The opinion of the court was delivered by: Landya B. McCafferty United States Magistrate Judge
Lula Fitzgerald has filed a complaint (doc. no. 1) against defendants Red Roof Inn, Inc., and Westmont Hospitality Group, Inc., seeking damages for injuries arising out of a slip and fall accident that occurred at the Red Roof Inn in Salem, New Hampshire, on July 12, 2008. Because Fitzgerald is proceeding pro se and in forma pauperis, the matter is before the court for preliminary review, to determine whether the complaint states a claim upon which relief might be granted. See 28 U.S.C. § 1915(e); United States District Court for the District of New Hampshire Local Rule ("LR") 4.3(d)(1)(B).
Under LR 4.3(d)(1)(B), when a plaintiff commences an action pro se, the magistrate judge conducts a preliminary review. The magistrate judge may issue a report and recommendation after the initial review, recommending that claims be dismissed if the court lacks subject matter jurisdiction, the defendant is immune from the relief sought, the complaint fails to state a claim upon which relief may be granted, the allegation of poverty is untrue, or the action is frivolous or malicious. See id. (citing 28 U.S.C. § 1915(e)(2) & Fed. R. Civ. P. 12(b)(1)). In conducting a preliminary review, the magistrate judge construes pro se pleadings liberally, to avoid inappropriately stringent rules and unnecessary dismissals.

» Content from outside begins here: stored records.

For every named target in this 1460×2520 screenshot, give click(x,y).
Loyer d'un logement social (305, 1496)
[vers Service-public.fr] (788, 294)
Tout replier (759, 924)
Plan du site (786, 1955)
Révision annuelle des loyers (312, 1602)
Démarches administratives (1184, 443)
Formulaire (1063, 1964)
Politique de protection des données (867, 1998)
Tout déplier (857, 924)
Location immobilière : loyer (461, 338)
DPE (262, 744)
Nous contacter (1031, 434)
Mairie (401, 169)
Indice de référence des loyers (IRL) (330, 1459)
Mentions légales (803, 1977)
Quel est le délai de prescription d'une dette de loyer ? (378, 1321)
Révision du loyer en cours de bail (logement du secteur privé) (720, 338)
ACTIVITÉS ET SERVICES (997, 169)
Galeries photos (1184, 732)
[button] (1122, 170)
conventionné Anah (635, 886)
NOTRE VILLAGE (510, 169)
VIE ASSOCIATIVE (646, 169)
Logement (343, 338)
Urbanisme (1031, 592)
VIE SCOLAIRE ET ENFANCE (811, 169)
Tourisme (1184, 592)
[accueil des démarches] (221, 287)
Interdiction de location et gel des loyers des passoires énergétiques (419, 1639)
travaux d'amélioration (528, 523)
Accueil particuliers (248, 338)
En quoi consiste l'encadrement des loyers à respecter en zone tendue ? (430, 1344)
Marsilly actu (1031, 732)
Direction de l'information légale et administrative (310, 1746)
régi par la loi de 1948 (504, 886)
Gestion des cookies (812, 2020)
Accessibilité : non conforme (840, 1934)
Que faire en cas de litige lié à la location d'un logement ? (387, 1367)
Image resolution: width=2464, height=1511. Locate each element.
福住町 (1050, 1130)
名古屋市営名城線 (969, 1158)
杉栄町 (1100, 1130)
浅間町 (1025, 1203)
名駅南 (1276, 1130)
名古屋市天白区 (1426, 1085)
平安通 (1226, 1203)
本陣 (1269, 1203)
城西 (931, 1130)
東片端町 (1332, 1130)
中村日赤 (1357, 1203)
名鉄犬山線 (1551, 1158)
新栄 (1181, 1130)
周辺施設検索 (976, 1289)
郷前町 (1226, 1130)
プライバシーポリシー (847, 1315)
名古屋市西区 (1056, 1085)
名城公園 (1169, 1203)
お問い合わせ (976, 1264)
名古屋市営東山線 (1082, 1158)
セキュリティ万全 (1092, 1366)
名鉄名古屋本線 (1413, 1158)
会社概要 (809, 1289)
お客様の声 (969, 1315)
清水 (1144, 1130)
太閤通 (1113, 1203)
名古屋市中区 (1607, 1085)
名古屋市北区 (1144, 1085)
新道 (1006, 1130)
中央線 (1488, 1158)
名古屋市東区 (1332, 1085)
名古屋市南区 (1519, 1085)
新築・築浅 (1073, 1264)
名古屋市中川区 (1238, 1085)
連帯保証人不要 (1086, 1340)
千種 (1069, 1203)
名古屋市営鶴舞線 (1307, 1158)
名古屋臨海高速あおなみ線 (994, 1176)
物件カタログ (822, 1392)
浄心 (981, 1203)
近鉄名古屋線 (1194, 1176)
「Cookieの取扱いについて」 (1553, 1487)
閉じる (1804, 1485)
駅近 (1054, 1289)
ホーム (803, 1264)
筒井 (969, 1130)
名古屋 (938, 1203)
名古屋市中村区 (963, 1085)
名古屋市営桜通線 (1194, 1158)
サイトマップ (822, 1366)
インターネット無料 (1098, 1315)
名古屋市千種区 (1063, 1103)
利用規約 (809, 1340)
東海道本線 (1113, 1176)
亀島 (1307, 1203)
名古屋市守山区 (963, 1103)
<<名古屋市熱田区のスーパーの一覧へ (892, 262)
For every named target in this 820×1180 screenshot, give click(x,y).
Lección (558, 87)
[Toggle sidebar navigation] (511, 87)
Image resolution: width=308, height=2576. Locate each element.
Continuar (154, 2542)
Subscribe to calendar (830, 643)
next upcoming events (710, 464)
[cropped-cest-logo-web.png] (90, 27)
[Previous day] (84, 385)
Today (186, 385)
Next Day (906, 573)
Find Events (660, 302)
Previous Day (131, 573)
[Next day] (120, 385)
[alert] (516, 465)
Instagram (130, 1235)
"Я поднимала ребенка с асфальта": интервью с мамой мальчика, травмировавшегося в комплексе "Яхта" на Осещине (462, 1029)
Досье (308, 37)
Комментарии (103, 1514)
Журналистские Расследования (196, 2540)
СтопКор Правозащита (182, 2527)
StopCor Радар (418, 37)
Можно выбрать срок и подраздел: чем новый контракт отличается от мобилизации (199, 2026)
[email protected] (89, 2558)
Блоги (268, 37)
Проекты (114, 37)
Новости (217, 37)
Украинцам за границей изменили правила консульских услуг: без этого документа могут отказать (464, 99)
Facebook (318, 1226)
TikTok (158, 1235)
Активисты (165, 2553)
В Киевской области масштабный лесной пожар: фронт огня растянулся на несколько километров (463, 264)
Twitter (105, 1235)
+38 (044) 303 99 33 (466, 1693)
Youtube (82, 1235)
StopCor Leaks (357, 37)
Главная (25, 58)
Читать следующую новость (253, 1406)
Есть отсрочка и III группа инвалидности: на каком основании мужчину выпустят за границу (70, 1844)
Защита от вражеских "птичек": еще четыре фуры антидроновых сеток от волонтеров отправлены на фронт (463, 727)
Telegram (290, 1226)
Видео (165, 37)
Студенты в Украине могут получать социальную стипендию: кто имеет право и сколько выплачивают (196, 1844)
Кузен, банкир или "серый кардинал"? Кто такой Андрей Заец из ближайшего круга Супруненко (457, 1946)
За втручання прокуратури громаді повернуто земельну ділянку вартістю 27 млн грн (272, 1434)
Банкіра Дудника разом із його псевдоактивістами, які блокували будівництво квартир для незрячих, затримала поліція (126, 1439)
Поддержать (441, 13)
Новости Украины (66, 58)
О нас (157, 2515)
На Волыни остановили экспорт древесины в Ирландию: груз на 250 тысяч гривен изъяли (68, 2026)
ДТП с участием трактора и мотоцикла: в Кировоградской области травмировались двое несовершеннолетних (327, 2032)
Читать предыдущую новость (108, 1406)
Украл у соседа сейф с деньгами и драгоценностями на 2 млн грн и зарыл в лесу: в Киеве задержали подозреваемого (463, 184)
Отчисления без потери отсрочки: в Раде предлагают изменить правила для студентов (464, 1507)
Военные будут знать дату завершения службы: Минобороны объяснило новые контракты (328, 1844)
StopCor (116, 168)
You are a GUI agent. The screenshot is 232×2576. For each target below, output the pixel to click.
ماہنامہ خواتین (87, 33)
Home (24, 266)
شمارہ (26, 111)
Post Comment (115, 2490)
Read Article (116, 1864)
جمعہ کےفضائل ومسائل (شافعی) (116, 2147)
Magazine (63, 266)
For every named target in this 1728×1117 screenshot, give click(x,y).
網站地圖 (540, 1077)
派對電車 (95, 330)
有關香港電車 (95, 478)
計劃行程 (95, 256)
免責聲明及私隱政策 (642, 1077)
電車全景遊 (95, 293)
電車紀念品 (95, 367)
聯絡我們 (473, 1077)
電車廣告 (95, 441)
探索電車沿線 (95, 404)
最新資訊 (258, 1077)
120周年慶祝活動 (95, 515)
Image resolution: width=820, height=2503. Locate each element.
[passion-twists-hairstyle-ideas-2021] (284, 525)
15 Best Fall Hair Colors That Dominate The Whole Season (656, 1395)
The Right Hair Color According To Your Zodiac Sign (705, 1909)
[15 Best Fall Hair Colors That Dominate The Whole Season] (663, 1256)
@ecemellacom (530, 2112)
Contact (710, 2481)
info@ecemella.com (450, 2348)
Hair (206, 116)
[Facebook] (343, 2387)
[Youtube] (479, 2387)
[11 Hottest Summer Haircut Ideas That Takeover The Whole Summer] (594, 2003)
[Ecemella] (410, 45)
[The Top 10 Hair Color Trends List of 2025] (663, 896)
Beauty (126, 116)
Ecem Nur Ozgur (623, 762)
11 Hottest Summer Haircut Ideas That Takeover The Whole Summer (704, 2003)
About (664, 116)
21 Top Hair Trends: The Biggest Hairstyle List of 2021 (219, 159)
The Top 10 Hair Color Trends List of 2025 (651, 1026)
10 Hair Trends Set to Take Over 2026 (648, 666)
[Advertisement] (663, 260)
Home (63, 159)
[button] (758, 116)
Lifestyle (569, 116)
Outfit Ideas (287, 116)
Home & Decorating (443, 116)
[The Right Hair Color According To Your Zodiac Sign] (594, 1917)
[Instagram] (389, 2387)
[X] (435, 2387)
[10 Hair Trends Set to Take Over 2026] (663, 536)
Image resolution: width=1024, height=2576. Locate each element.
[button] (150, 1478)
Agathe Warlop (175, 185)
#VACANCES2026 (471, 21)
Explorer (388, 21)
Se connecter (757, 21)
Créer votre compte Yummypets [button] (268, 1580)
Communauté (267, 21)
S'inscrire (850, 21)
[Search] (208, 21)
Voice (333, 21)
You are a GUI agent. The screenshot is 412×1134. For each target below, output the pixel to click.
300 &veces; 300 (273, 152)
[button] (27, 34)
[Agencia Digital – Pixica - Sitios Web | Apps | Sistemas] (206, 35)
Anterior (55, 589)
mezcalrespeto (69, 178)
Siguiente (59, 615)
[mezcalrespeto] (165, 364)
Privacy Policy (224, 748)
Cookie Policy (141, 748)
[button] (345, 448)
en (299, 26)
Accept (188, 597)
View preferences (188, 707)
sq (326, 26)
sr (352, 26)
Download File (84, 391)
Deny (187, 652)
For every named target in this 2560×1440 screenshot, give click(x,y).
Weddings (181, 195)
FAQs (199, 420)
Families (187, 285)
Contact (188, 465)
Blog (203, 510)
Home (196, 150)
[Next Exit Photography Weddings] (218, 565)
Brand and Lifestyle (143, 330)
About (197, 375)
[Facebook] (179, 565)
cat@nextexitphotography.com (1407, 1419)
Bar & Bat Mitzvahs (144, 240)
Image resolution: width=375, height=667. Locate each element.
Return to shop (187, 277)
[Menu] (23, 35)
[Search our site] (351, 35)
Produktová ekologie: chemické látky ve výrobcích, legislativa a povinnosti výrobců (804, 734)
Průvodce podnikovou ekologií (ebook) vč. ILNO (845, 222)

See Erickson v. Pardus, 551 U.S. 89, 94 (2007) (per curiam) (following Estelle v. Gamble, 429 U.S. 97, 106 (1976), to construe pleadings liberally in favor of pro se party); Castro v. United States, 540 U.S. 375, 381 (2003).
To determine if the complaint states any claim upon which relief could be granted, the court applies a standard analogous to that used in reviewing a motion to dismiss filed under Fed. R. Civ. P. 12(b)(6). The court decides whether the complaint contains sufficient factual matter, accepted as true, to state a claim to relief that is plausible on its face. See Ashcroft v. Iqbal, 556 U.S. 662, ___, 129 S. Ct. 1937, 1949 (2009).
To make this determination, the court employs a two-pronged approach. See Ocasio-Hernandez v. Fortuno-Burset, 640 F.3d 1, 12 (1st Cir. 2011). The court first screens the complaint for statements that "merely offer legal conclusions couched as fact or threadbare recitals of the elements of a cause of action." Id. (citations, internal quotation marks and alterations omitted). A claim consisting of little more than "allegations that merely parrot the elements of the cause of action" may be dismissed. Id. The second part of the test requires the court to credit as true all non-conclusory factual allegations and the reasonable inferences drawn from those allegations, and then to determine if the claim is plausible. Id. The plausibility requirement "simply calls for enough fact to raise a reasonable expectation that discovery will reveal evidence" of illegal conduct. Bell Atl. Corp. v. Twombly, 550 U.S. 544, 556 (2007). The "make-or-break standard" is that those allegations and inferences, taken as true, "must state a plausible, not a merely conceivable, case for relief." Sepulveda-Villarini v. Dep't of Educ., 628 F.3d 25, 29 (1st Cir. 2010); see Twombly, 550 U.S. at 555-56 ("Factual allegations must be enough to raise a right to relief above the speculative level, on the assumption that all the allegations in the complaint are true (even if doubtful in fact)." (internal citations and footnote omitted)).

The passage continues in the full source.